Most of us here this morning already belong to Jesus. If you are part of His followers, then he demands that you believe about the scripture what He believed about the scripture, it's permanent authority, its verbal inspiration, and its plenary inspiration. So, folks, the next time somebody asks you, and this happens all the time doesn't it? The next time somebody says to you; so, you know you seem like an intelligent person. Why do you really believe the Bible to be God's word? Say this to them. I believe the Bible because Jesus of Nazareth believed the Bible and taught me I could trust it. And I believe Him. So tell me, what's your authority for not believing it? Jesus believed and we must believe that as B. B. Warfield put it, "when the Bible speaks, God speaks".

Lord willing, next time we take up this text I want to finish the attributes of scripture that our Lord lays out here, and then I want to leave this text and I want to look in the life of Jesus at how that played out practically. How His high view of scripture played out and how He used the scripture, and what we should do with the scripture as well.

Let's pray together. Father, thank You for Your word. Thank You that You have given us Your very words. Not only the words, but down to the smallest letter and the smallest stroke of a letter. They're breathed out by You. Thank You that we can have that confidence, because our Lord had that confidence. Father, help us to live as Christians in light of that reality. Help us to love it and to read it and to study it and to obey it and to share it with others, to pass it on to our children. As a church to guard and protect it against error.

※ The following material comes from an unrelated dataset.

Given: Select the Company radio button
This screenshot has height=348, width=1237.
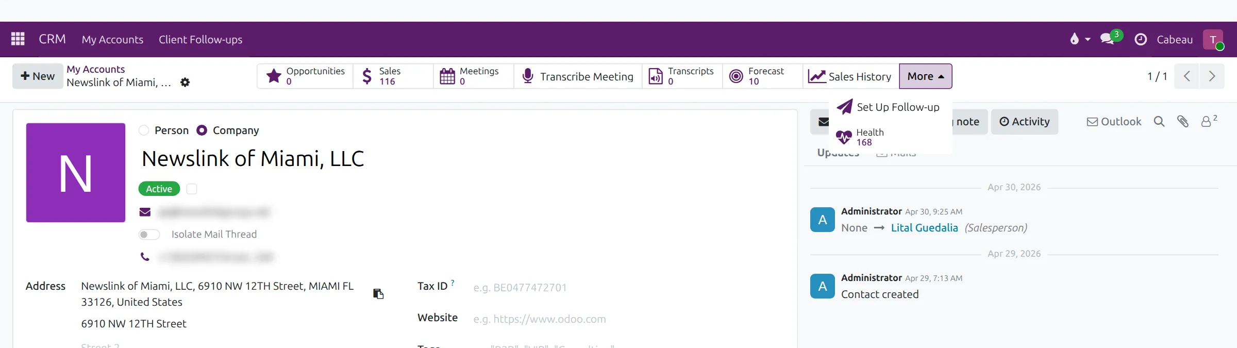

Father I pray for those here this morning who are still living in rebellion against the truth. You've written it on their hearts—on their consciences. They know they've sinned against You. They know what Your word says is true. They sense that they have no hope someday when they die, as we all will, and they stand before You. Father, may this be the day when they truly acknowledge You as their righteous creator and acknowledge their sin and acknowledge Jesus as their only hope, and receive Him as Lord and Savior. We pray it for His glory and in His name. Amen.